* **Work instructions**
Could you output the entries that follow exactly, omitting any pictures they contain?

Input records below:

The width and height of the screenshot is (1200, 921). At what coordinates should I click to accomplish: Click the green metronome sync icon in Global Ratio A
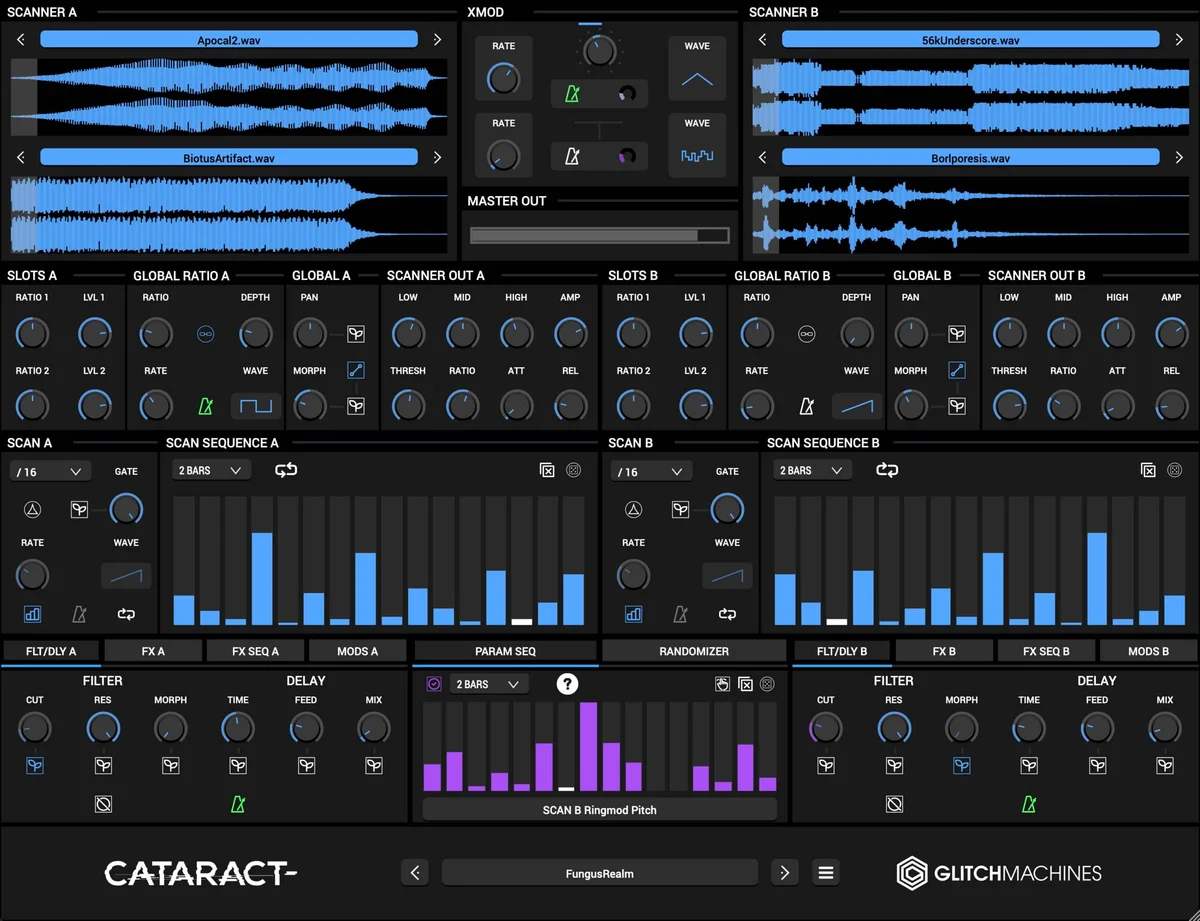206,406
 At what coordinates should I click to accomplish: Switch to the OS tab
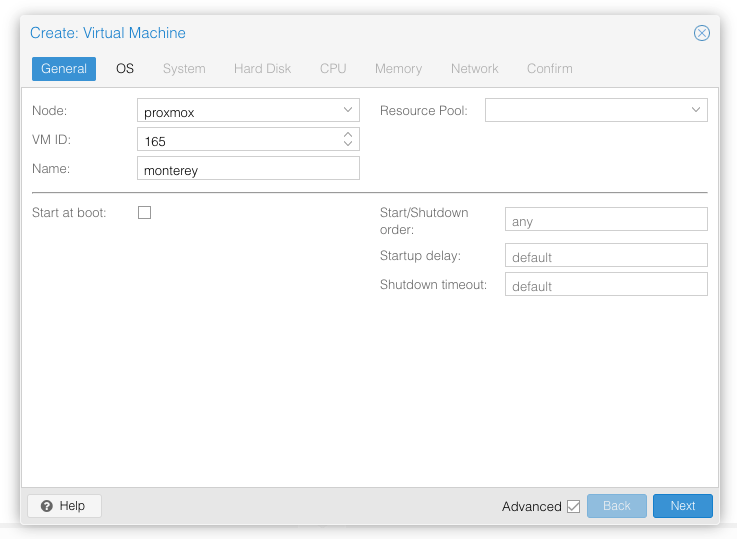pos(125,69)
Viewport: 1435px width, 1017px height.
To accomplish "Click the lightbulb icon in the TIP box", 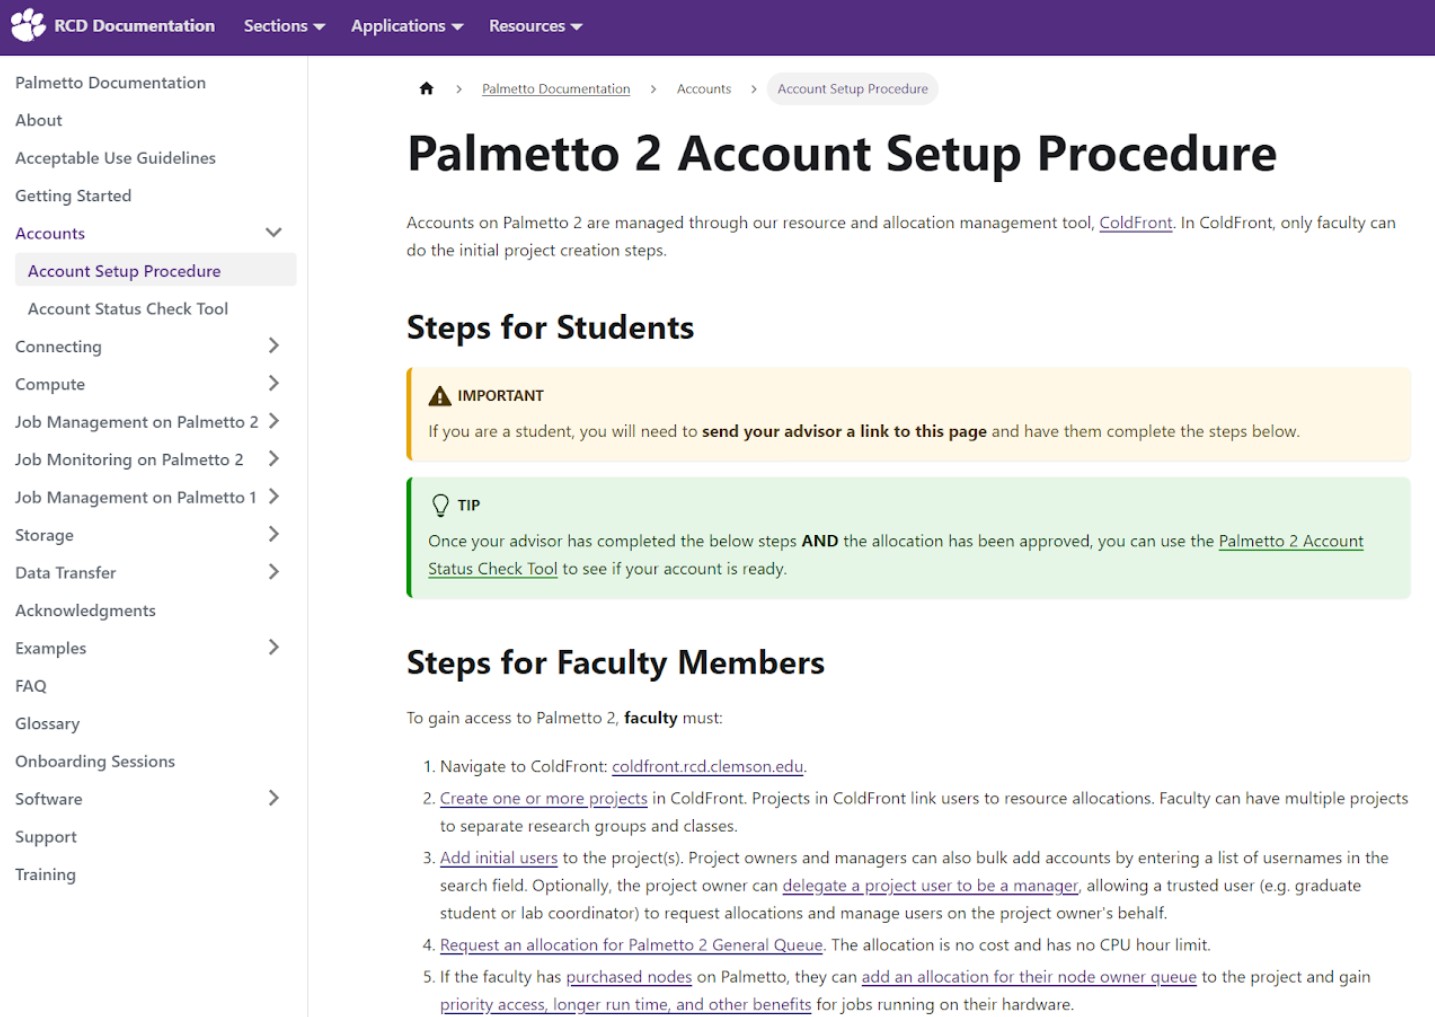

End of Input records.

* **Answer box**
The width and height of the screenshot is (1200, 921). At what coordinates should I click to accomplish: Click the green metronome sync icon in Global Ratio A
206,406
 At what coordinates should I click to accomplish: Switch to the OS tab
pos(125,69)
Viewport: 1435px width, 1017px height.
To accomplish "Click the lightbulb icon in the TIP box", 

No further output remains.